Sometimes when you stick a microphone in front of a driver’s face, you have no clue what they may say and a couple of times you’ll hear something that surprises you or gives you a bit of a perspective.

Throughout the 2019 Monster Energy NASCAR Cup Series season, I had the opportunity to speak to a bunch of different competitors. During those interviews, there were some quotes that stood out. So it seems only fitting we take a glance back through the year at what was said.

BLINK OF AN EYE

I think there’s two reasons from the beginning that I wrote the book, and the goal is the same here. I wanted people to have more appreciation and more respect and admiration and honor Dale. I wanted people to understand more about Dale and how special the Intimidator was when he wasn’t at the race track. I wanted to honor Dale and then I wanted to inspire people.

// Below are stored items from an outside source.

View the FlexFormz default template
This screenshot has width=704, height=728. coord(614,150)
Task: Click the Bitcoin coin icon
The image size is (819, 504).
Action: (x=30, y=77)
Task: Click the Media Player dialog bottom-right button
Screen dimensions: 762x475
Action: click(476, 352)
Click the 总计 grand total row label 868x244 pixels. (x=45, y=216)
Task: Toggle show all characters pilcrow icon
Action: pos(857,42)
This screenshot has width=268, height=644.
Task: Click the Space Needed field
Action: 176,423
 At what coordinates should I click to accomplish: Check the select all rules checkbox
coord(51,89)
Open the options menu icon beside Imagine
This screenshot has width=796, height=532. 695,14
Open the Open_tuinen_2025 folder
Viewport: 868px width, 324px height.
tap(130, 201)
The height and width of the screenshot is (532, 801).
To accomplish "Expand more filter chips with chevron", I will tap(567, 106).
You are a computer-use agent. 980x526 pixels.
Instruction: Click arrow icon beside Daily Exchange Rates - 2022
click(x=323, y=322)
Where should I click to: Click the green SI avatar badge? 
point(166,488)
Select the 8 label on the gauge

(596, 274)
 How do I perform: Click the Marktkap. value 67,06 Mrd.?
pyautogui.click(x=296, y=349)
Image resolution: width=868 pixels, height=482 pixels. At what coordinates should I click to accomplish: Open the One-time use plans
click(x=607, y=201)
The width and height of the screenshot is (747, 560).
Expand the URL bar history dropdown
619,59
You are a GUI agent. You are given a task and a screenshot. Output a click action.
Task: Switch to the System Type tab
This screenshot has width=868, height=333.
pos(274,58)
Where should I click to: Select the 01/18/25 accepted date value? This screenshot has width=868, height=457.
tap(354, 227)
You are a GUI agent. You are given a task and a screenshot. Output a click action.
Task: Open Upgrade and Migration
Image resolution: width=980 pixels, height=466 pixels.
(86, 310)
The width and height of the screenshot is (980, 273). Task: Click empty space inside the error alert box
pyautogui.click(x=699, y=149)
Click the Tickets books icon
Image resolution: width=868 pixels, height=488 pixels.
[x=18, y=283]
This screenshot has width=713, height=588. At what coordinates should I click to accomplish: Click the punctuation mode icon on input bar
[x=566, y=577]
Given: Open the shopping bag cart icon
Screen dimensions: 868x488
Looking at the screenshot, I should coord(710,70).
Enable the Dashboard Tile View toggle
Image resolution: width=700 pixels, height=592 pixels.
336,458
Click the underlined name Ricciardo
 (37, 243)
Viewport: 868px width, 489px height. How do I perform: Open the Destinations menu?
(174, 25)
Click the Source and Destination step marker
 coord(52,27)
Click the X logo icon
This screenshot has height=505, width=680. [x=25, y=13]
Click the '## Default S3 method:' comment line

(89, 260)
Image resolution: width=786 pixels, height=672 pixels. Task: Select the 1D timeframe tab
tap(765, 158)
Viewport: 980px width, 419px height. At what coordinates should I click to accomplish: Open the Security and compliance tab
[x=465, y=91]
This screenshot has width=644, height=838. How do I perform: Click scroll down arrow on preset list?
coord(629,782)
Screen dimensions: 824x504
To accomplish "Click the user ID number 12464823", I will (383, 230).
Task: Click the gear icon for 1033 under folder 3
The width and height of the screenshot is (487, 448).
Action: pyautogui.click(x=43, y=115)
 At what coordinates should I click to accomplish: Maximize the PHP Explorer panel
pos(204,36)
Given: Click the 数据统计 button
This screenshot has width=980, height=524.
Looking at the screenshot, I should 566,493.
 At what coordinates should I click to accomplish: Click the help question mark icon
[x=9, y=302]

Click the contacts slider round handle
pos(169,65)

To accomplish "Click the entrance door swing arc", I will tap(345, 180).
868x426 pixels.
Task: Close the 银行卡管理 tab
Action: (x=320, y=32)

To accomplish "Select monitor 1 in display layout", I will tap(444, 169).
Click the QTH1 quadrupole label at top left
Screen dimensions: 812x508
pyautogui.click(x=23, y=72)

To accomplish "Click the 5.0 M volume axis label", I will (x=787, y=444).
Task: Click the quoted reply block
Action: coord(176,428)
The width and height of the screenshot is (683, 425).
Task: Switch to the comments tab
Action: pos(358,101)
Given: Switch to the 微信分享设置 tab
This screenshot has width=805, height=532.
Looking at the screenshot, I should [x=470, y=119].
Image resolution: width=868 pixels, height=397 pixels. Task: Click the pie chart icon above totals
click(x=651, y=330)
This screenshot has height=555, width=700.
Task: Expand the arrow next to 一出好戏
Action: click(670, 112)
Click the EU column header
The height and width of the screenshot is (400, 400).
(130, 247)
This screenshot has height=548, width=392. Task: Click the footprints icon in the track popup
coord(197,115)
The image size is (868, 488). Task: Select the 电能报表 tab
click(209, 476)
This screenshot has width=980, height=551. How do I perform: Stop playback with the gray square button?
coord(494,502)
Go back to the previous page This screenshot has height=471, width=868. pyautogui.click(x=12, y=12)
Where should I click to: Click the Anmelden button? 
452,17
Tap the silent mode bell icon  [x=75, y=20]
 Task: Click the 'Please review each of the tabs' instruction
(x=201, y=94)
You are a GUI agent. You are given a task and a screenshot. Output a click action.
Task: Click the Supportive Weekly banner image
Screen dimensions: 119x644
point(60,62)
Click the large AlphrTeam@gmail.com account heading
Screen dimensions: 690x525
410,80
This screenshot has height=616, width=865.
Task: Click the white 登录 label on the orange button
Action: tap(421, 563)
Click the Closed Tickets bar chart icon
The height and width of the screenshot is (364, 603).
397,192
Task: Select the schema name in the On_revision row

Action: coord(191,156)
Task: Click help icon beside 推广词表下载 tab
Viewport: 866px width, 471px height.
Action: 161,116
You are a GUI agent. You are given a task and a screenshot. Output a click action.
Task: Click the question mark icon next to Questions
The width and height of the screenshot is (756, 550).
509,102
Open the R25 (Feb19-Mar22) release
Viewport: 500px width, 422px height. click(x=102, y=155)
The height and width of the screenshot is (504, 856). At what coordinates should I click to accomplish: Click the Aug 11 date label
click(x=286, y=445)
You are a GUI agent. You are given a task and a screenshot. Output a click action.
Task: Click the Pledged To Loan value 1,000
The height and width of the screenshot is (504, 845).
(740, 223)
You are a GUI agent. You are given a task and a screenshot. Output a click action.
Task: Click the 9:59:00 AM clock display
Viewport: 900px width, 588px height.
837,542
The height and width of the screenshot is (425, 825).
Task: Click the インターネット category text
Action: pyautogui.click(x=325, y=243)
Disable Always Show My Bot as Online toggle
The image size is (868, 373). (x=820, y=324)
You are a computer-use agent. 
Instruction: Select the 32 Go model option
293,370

No matter what happens, you can overcome it.

You’re not a loser until you quit, and what is amazing to me is I had lost 462 straight NASCAR races, and when I woke up on February 18, 2001, I told my friends and family around me that they aren’t beating me today. There’s no way they’re beating me today, and that’s because that’s where Dale had me. He had me believing that I would win that race, and that’s what I went and did. To have that person believe in you, it can make a whole difference in your world, and when I took the checkered flag that afternoon, I thought it was the best day ever. Then an hour later, I learned that it might be the worst day ever in NASCAR. That range of emotion is pretty tough to handle, and that’s what life put on my plate, and that’s what I had to deal with it.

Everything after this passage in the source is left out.